## WORK TASK
Give the listing again in full, exactly as written.

EXTRACTED MATERIAL START

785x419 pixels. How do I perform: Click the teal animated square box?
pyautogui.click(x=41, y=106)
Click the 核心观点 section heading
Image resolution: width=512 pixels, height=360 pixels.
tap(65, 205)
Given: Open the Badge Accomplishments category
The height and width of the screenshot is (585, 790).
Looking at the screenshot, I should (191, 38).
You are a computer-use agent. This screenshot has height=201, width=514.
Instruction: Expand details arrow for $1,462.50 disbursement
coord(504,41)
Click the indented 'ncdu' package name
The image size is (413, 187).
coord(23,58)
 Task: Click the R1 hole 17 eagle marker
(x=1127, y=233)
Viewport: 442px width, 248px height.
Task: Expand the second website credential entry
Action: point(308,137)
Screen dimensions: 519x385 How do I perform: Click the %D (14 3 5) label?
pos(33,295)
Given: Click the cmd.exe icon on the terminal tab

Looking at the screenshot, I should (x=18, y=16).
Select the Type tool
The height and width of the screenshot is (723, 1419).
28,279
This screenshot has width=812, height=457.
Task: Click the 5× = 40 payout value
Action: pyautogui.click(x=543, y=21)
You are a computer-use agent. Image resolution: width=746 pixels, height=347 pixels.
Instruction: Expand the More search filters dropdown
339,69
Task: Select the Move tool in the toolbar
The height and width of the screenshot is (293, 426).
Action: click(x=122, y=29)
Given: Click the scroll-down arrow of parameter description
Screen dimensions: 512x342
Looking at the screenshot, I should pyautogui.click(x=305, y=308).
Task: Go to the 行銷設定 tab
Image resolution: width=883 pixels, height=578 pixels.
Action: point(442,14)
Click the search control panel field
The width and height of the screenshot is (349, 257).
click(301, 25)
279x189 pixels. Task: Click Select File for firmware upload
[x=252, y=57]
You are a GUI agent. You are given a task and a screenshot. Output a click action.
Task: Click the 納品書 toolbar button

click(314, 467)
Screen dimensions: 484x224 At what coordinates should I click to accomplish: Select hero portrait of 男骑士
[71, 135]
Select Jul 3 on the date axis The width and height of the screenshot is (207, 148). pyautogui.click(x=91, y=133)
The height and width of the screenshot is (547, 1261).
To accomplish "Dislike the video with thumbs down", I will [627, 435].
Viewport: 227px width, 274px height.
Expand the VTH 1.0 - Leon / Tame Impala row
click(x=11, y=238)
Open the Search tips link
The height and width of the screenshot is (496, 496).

EXTRACTED MATERIAL END

## FINISHED EXERCISE
785x419 pixels. How do I perform: Click the teal animated square box?
pyautogui.click(x=41, y=106)
Click the 核心观点 section heading
Image resolution: width=512 pixels, height=360 pixels.
tap(65, 205)
Given: Open the Badge Accomplishments category
The height and width of the screenshot is (585, 790).
Looking at the screenshot, I should (191, 38).
You are a computer-use agent. This screenshot has height=201, width=514.
Instruction: Expand details arrow for $1,462.50 disbursement
coord(504,41)
Click the indented 'ncdu' package name
The image size is (413, 187).
coord(23,58)
 Task: Click the R1 hole 17 eagle marker
(x=1127, y=233)
Viewport: 442px width, 248px height.
Task: Expand the second website credential entry
Action: point(308,137)
Screen dimensions: 519x385 How do I perform: Click the %D (14 3 5) label?
pos(33,295)
Given: Click the cmd.exe icon on the terminal tab

Looking at the screenshot, I should (x=18, y=16).
Select the Type tool
The height and width of the screenshot is (723, 1419).
28,279
This screenshot has width=812, height=457.
Task: Click the 5× = 40 payout value
Action: pyautogui.click(x=543, y=21)
You are a computer-use agent. Image resolution: width=746 pixels, height=347 pixels.
Instruction: Expand the More search filters dropdown
339,69
Task: Select the Move tool in the toolbar
The height and width of the screenshot is (293, 426).
Action: click(x=122, y=29)
Given: Click the scroll-down arrow of parameter description
Screen dimensions: 512x342
Looking at the screenshot, I should pyautogui.click(x=305, y=308).
Task: Go to the 行銷設定 tab
Image resolution: width=883 pixels, height=578 pixels.
Action: point(442,14)
Click the search control panel field
The width and height of the screenshot is (349, 257).
click(301, 25)
279x189 pixels. Task: Click Select File for firmware upload
[x=252, y=57]
You are a GUI agent. You are given a task and a screenshot. Output a click action.
Task: Click the 納品書 toolbar button

click(314, 467)
Screen dimensions: 484x224 At what coordinates should I click to accomplish: Select hero portrait of 男骑士
[71, 135]
Select Jul 3 on the date axis The width and height of the screenshot is (207, 148). pyautogui.click(x=91, y=133)
The height and width of the screenshot is (547, 1261).
To accomplish "Dislike the video with thumbs down", I will [627, 435].
Viewport: 227px width, 274px height.
Expand the VTH 1.0 - Leon / Tame Impala row
click(x=11, y=238)
Open the Search tips link
The height and width of the screenshot is (496, 496).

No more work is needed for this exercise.